Moving along. The rocket which brought the astronauts to Mars was supposed to be powered by some plutonium reactor. The plutonium core was buried next to the compound about 1 foot deep in the sand for "safe disposal" and the spot was marked with a flimsy flag which one usually finds on bicycle attachments for kids. The huge storm which stranded the main character on Mars was about to tip over the Mars departure rocket but it had no effect on the flag! And the astronaut finds this plutonium core later on and uses it as a heater for his rover. The radiation was apparently of no concern.
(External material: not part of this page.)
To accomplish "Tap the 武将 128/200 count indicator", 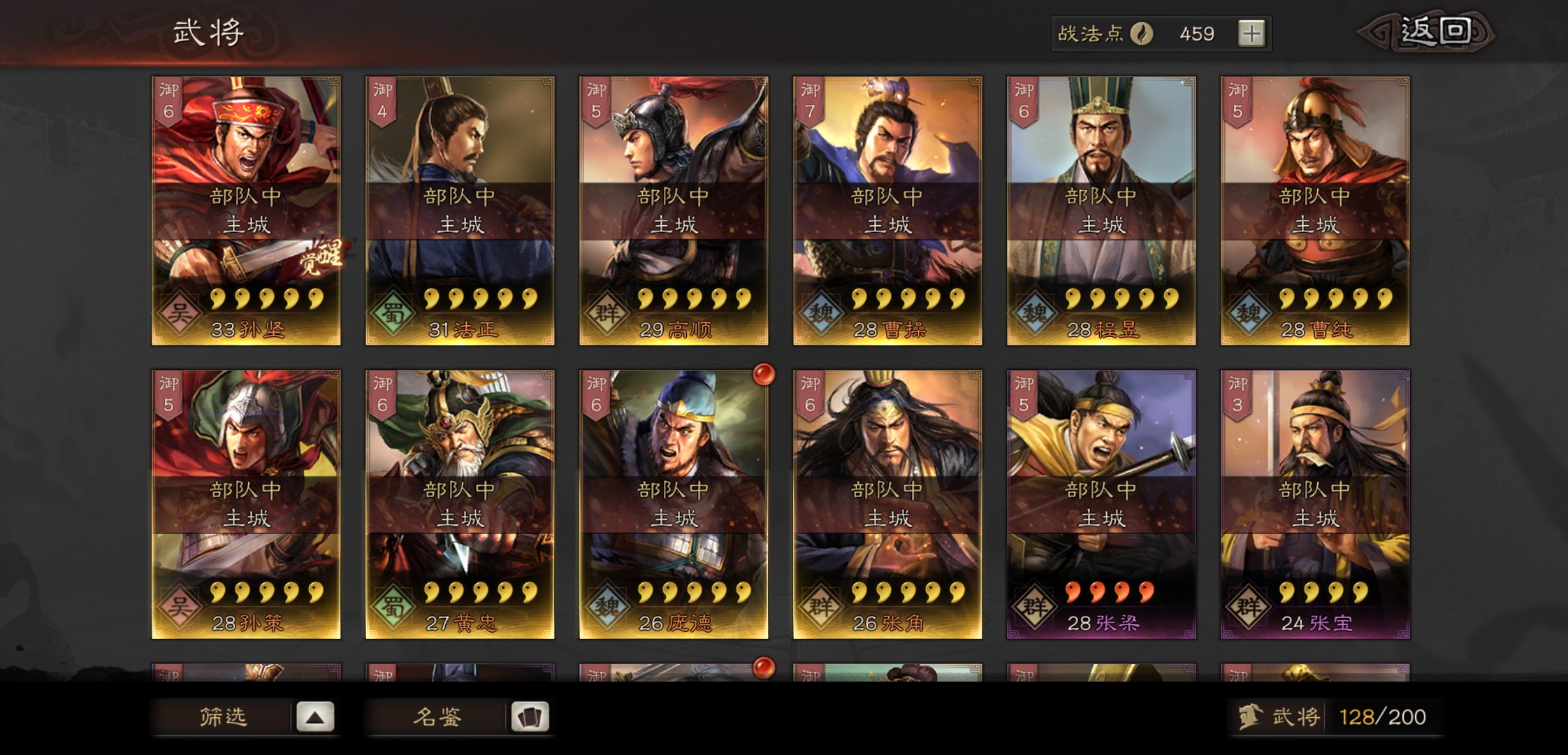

Now back on Earth, some sort of graduate student who sleeps in his office figures out a new trajectory for the main Mars ship to return by slingshot around the Earth. He needs to double check his computation on a supercomputer, and how does he do it? We see him on the floor in the supercomputer server room connecting his laptop with a USB cable directly to one of the servers blades. Apparently proper remote connections were yet to be discovered, and anyone can just stroll at will in server rooms. The supercomputer confirms his computations but when the final rescue is happening, the crew discoverers that they will miss the meeting point by some 32 kilometers. Some supercomputer calculation!

More blatant nonsense happens when the crew of the big spaceship attempts to slow down their ship and fix the 32 kilometer gap by blowing a hole in the front of the ship to use the escaping air as a speed break.  The person placing an improvised explosive device has to do a space walk outside the ship, and he is not tethered in any way. Any miss on gripping various parts of the ship as he flies around would have sent him to his death in outer space. But the captain of the ship who is exiting the ship to catch the stranded astronaut arriving from Mars is fully tethered, and her spacewalk suit is also equipped with small rockets for independent mobility. The perks of being the boss I presume.

And surprise: the unnecessary tether is too short. This would belong more in a Laurel and Hardy comedy than in this movie. And now for the grand finale and the icing on the cake, the stranded astronaut is cutting the finger of his spacesuit glove to use the escaping air to propel himself the missing distance. Never mind he should probably be dead from the suit decompression, he arrives quite healthy, smiling, and breathing normally in the arms of the captain of the mission: a nice romantic happy ending.

Now don't get me wrong, I do like this movie and I would enjoy seeing it again. It is just that common sense is abused too much and the movie starts resembling productions of Godzilla from the 60s where the monster is nothing but a series of poorly made still photographs of a plastic toy.